…Аз есмь ни ритор, ни философ, дидаскалства и логофетства неискусен, простец человек и зело исполнен неведения. Сказать ли, кому я подобен? Подобен я нищему человеку, ходящу по улицам града и по окошкам милостыню просящу. День той скончав и препитав домашних своих, на утро паки поволокся. Тако и аз, по вся дни волочась, сбираю и вам, питомником церковным, предлагаю, – пускай, ядше, веселимся и живи будем. У богатова человека, царя Христа, из Евангелия ломоть хлеба выпрошу; у Павла апостола, у богатова гостя, из полатей его хлеба крому выпрошу, у Златоуста, у торговова человека, кусок словес его получю; у Давыда царя и у Исаи пророков, у посадцких людей, по четвертине хлеба выпросил. Набрав кошел, да и вам даю, жителям в дому бога моего. Ну, ешьте на здоровье, питайтеся, не мрите с голоду. Я опять побреду сбирать по окошкам, еще мне надают, добры до меня люди те, – помогают моей нищете. А я и паки вам, бедненьким, поделюсь, сколько бог дает. Не подобает скрывати данного нам таланта, даже не осудимся, яко и оный, обертев во убрус сребро господина своего и скрых в землю; за сие ввержен бысть во тьму кромешную, идеже плач и скрежет зубом, и зело прягут во огни негасимом*. Не ленись того для, собака!
…Слышал еси милосердие божие, о друже, гладкая глава и учесаныя кудри, и ты, разумная, похотка гладкая, умазанное лице, добрая жена?

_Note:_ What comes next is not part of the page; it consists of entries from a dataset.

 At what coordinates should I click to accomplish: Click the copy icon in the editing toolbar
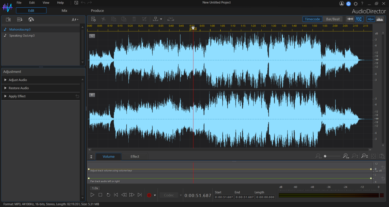click(x=113, y=19)
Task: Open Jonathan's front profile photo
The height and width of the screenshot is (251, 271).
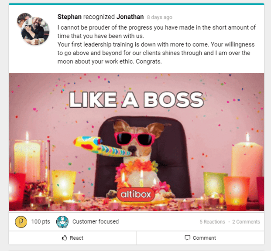Action: pyautogui.click(x=35, y=31)
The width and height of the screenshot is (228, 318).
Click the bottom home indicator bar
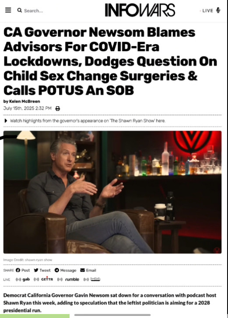(112, 315)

Вонмите евангельским словесем, престаните поне при кончине от беззакония. Отдали есте юность дияволу: дайте поне старость богу, дайте целомудрие творцу своему и содетелю-свету. Не таковый рачитель на смешение друг друга, якоже бог спасения и обращения вашего хощет. Покайтеся, прибегнете поне позде к нему, создателю своему свету! Ей, запоздали! Верите настоящему сему веку? Не быша ли прежде вас сильнии царие и князи, богатии и убози, малии и велиции? Где оне? Се видим, пожерты быша, всех поглоти смерть, всех увяди, всех истни! Воистину, быв, яко не быв. Возри во гроб и виждь: где юность, где очи краснии и зрак наш? Вся изше, яко сено, и яко цвет отцвете, и яко трава посеченна бысть. Гной, червие, смрад лют, блудящая плоть бедная лежит, таже прах и без вести бысть. Где же душа прелюбодеевая? Во адовых темных жилищах, идеже несть света, но тма кромешная, идеже гроза неумолимая и лютии немилостиви приставницы, скрежет зубом и плач неутешимый. Ох мне, како избуду сих? Люто есть место и зело страшно, ужасает ми ся ум и трепещет ми душа, воспоминая сия. Помяните, чада, богатаго онаго, о нем же спас рече, како яко лев ревет за блудни своя, жгом негасимым огнем. Изо ада ко Аврааму рече: «Отче Аврааме, помилуй мя! Поели Лазаря, да омочит конец перста своего в воде и ухладит язык мой, яко стражю во пламени сем». Видите ли, како смири его мука? Издалеча Авраама и Лазаря видит! А прежде, у врат лежаща, пред глазы, не видал! Недосуг больше чесать кудрей стало! Так же здесь дурил, как и вы ныне дурите, забывше смерть. Кто молвит о добре, так и слушать не хотел, – заревет, да закричит: «не указывай, – не тебе за меня отвечать! Знай ты себя! не слушаю говори твоея! Как хощу, так живу!» А мазаное-то лицо защекочет, бутто и всегда добрая жена: «бог судит! – напрасно оглашаешь! Я за тем не хожю, – право и не знаю тово!» Ох, бесчинница! Ворует, да и запирается! Беду на беду творит! А как бы: «согрешила, прости, впред престану!» – ино бы и бог простит, да и жила бы чинненко, плакався о первой той глупости. Ино диавол претит, а своя слабость престать не велит. Да еще огрызается, что сука, пред добрым человеком.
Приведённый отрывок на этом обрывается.